Looking for work, looking to get ahead at work; even just looking to keep the job you’ve got now, these too may be immense sources of frustration from which pressure to succeed is incredible. My experience assisting people with their employment aspirations continues to show that almost every job seeker has multiple sources of stress in their lives. If getting a job was the only thing they worried about and had to concentrate on things would be easier. By easier, I mean their concentration level and focus would be sharper, their ability to put into action the necessary steps to find the work better, and this would make the period of unemployment shorter.

However, finding work isn’t all that’s going on. There’s bills piling up, rent and child support to pay, reliable childcare to find, late buses to deal with, dirty clothes to clean and keep up-to-date. There are utility costs and interest on unpaid credit cards to pay down, expectations of family and friends to, “just get a job why don’t you!” that constantly irritate, resumes to write, ink for the printer to buy, food needed for the table, a throbbing toothache and growing anxiety that you’ll always be a burden. On the outside of course, you’re doing your best to fit in, look normal, smile to world and not let on that you’re floundering.

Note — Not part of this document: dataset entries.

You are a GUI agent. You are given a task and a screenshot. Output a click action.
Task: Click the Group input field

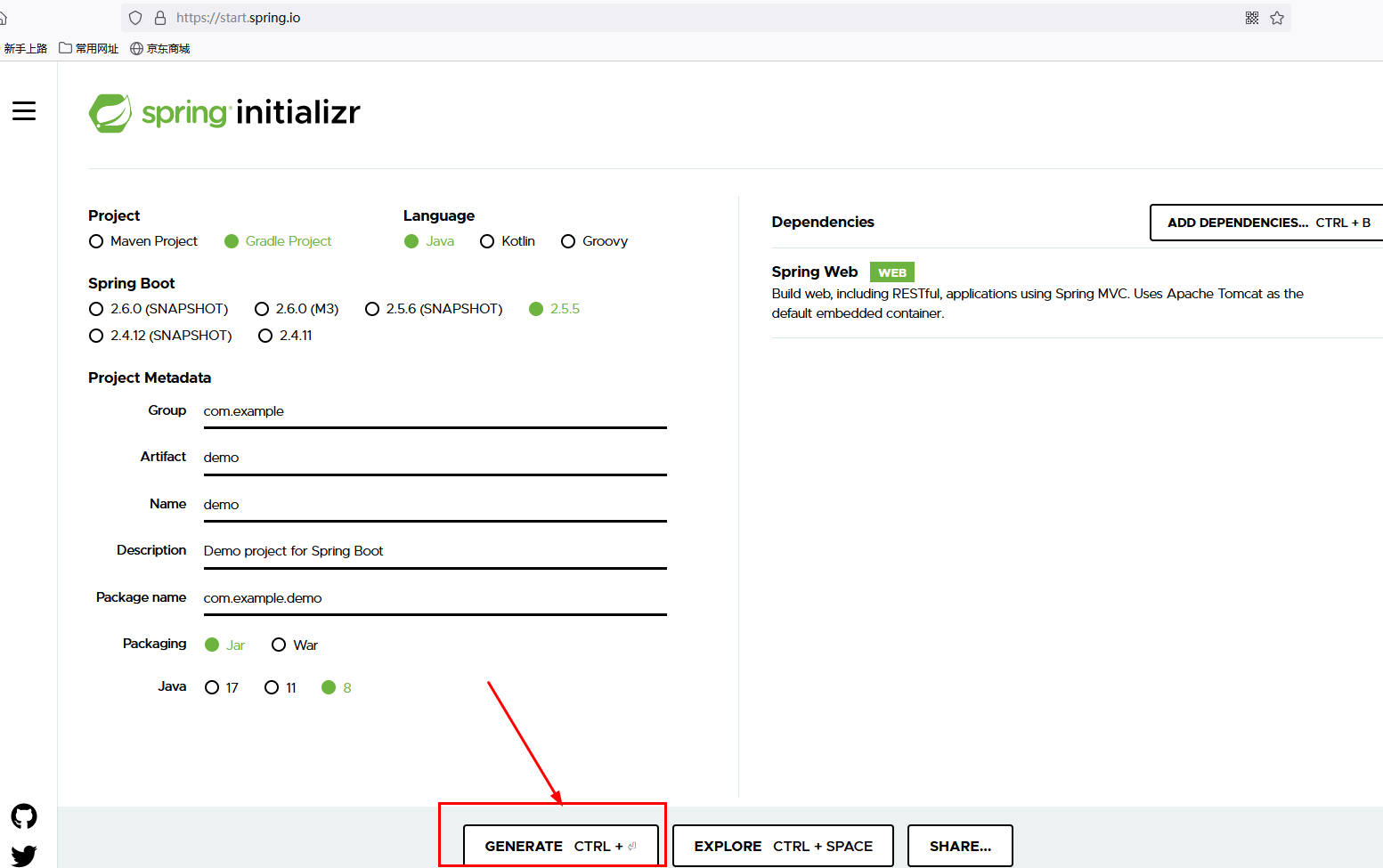pos(434,412)
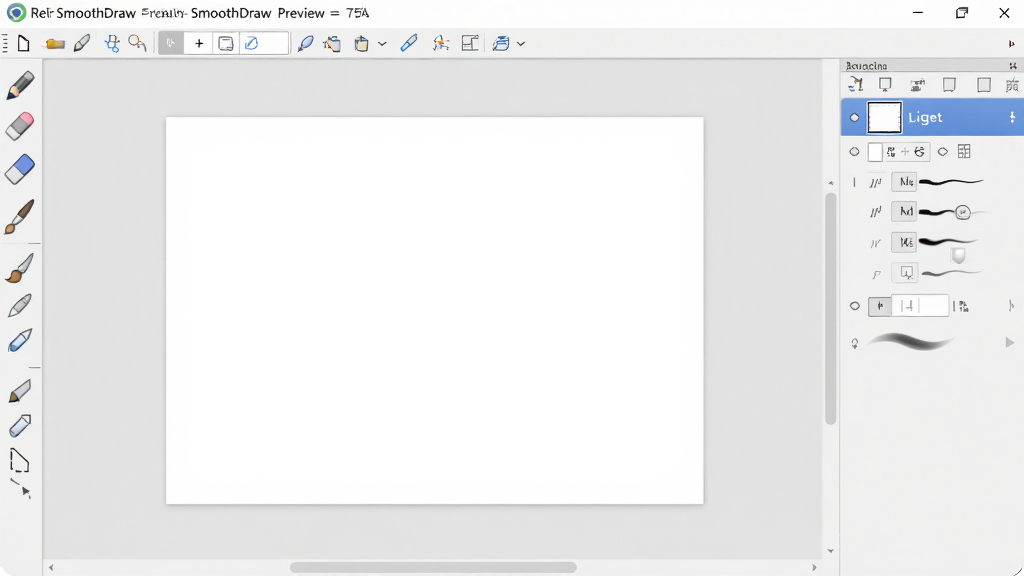This screenshot has width=1024, height=576.
Task: Open the clipboard paste dropdown arrow
Action: click(x=382, y=44)
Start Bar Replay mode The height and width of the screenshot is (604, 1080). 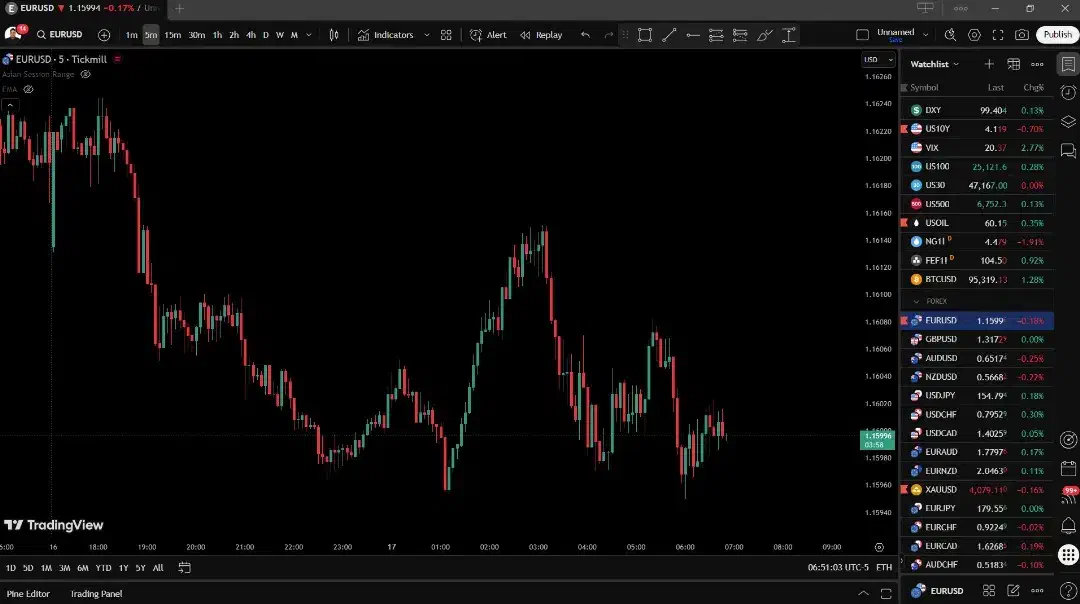click(540, 35)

Really though, you’ve been under these pressures for so long, this constant state of chaos has become your new normal. Maybe that’s why self-medicating, forgetting everything for a couple of hours, seemed like something you could handle. Yeah, that didn’t work out as planned. Nope, when you’re honest with yourself you know you’ve got yet another problem, and you know it because you’re on the hunt for your next fix far too often; you’ve become dependent and that’s so typical of just how you see yourself.

No column is going to give you the fix for all the above, nor would I try. If you’re fortunate enough to have none of the above as your personal issue, you might be thinking I’m laying things on rather thick; that surely only a very rare few deal with what I’ve laid out altogether. I know you’re mistaken in that belief. In fact, I welcome the comments of any and all readers who might want to back up what I’ve said with their own experiences. It’s so hard to cope and focus on just getting and then holding down a job when a job is only one of maybe 30 things that are going on and adding to one’s pressure.

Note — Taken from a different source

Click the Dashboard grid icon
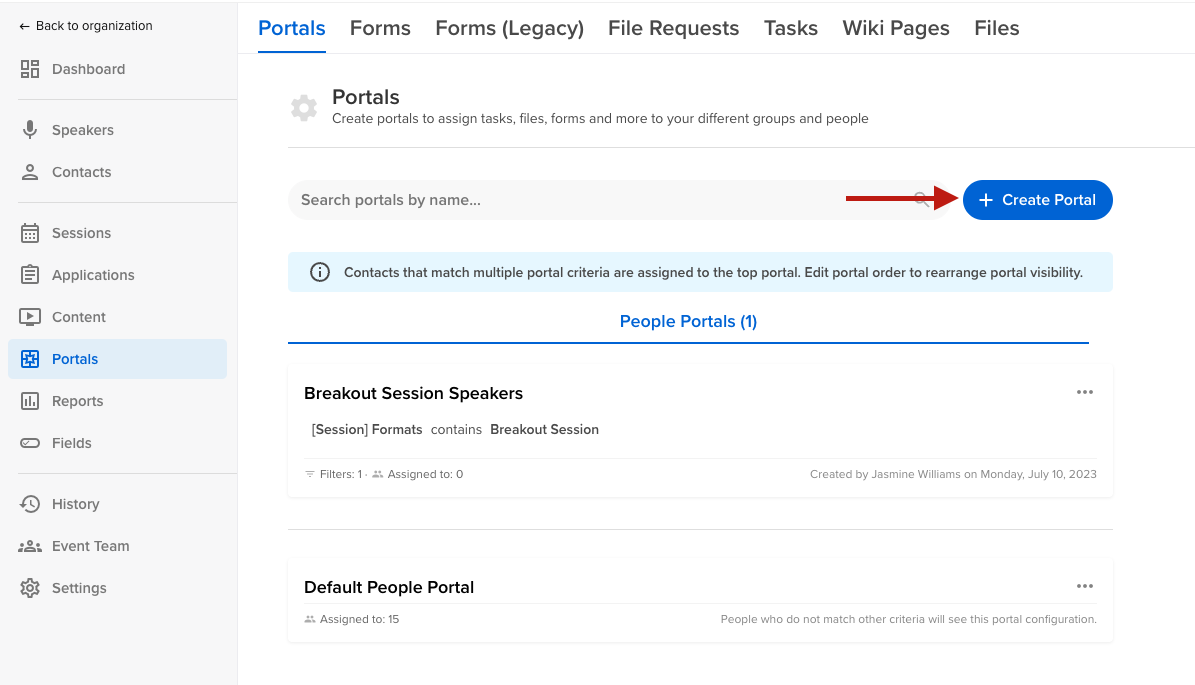 click(x=30, y=69)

I suppose a good analogy is a juggler. If you start with only two balls, you might be able to go without dropping one or both fairly easily. Okay, add another. Now keep that going without dropping one – not for a few seconds but rather for 20 minutes. Could you? Okay add some more; not one more you understand – 4 or 9. At what point did it become overwhelming? Are you surprised with how little you could actually handle when a professional makes juggling look not only easy but actually fun?

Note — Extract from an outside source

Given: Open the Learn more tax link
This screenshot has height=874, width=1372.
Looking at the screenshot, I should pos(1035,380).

I tell you this…take a single parent of two, one of which has a learning disability, add in no job, dependency on social assistance and food banks, no internet, mounting bills, seeing a Credit Counsellor, a Mental Health Counsellor, a Family Doctor, frequent meetings with a School Vice-Principal to discuss behaviour problems at school, and volunteering at her child’s school 4 days a week, and you’ve likely got someone who out of necessity, has become an expert on how to deal with stress. To us on the outside, it looks like a life in chaos. The worst things we could say is, “I think it’s time you thought about getting a job. Don’t you want your kids to be proud of you?”